Just ask The Principal Financial Group. The venerable Des Moines, Iowa, financial services company opened its first Spokane office with 15 employees just three years ago.
Local employment totals more than 240 and the end is not in site, said Debra Hoag, assistant manager of human resources.
Hoag said The Principal established its Spokane presence with an office designed to administer 401K pension plans. It found a fertile employee pool and growth resulted.
“We have been so successful finding employees, that about six months ago the information technology group - we call it the Pension Business Systems - chose Spokane to expand its operations.”
That 12-group team is expected to expand to 100 in the next five years and will ultimately total as many as 200.
“Eventually, our office will service pension plans for the Mountain and Pacific time zones,” Hoag explained.
Hoag, who will present a seminar at the Career Fair, said the company is looking to hire for a variety of positions.
“Our positions range from support level personnel, including pension assistance and record keeping, to consultants.”
In 1998, The Principal will bolster its administrative area, where employees with diverse backgrounds are valued.

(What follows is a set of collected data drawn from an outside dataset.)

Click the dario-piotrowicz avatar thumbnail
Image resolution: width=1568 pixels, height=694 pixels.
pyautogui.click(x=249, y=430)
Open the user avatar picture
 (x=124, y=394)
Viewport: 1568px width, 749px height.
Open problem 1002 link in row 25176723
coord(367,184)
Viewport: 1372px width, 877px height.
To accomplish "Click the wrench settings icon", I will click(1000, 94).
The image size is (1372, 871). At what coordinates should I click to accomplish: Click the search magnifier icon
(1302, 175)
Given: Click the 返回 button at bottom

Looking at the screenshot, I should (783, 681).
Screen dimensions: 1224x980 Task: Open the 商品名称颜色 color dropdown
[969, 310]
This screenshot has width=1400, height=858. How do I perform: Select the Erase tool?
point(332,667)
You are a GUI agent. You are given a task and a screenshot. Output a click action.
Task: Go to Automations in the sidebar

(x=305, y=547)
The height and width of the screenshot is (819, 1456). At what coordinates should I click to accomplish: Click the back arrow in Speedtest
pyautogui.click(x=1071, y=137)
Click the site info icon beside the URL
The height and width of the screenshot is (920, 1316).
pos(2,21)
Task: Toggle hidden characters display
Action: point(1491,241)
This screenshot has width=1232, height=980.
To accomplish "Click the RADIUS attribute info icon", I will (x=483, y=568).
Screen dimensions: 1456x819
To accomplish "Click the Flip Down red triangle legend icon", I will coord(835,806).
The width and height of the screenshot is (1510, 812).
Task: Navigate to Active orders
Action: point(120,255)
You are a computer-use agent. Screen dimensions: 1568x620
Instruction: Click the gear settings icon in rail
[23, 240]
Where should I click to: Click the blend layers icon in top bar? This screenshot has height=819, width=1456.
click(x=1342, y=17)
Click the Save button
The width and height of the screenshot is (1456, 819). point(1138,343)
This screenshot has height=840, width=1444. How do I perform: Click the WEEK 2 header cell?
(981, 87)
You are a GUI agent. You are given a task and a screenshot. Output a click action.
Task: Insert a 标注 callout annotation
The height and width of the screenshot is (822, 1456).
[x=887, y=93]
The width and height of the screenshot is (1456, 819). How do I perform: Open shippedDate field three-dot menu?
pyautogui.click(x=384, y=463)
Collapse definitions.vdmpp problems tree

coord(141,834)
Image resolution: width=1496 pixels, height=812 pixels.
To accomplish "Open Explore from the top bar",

“We look at a broad range of individuals, and we focus in on the diversity in the workforce. “
Hoag said diversity of experience and backgrounds enhance the work place.
“When you get a variety of experience and a variety of angles from which to look at a problem, you get the best solution.”
At the Career Fair, Hoag will be looking for potential employees with excellent communications, problem-solving and team-working skills.
The need for high-tech skills varies by position: “It’s always nice if (employees) have computer experience.”
Hoag said The Principal needs COBOL programmers to “work with our Pension Business Systems designing and maintaining programs to support our pension business.”
Although the awareness of COBOL has diminished in recent years with the rise of newer technologies, it is still “very prevalent in the financial industry,” Hoag said. “COBOL will never go away.”
To help satisfy its need for programmers, the company is working with local schools to increase the number of COBOL course offerings available.
“Spokane Community College has it in the curriculum and Eastern and WSU offer it as a requested class only.”
A would-be programmer can learn the language in a semester or two of course work, she said.
“We look at a two-year AA degree just as strongly as we look at a four-year degree, although there would be different responsibilities with the two positions.”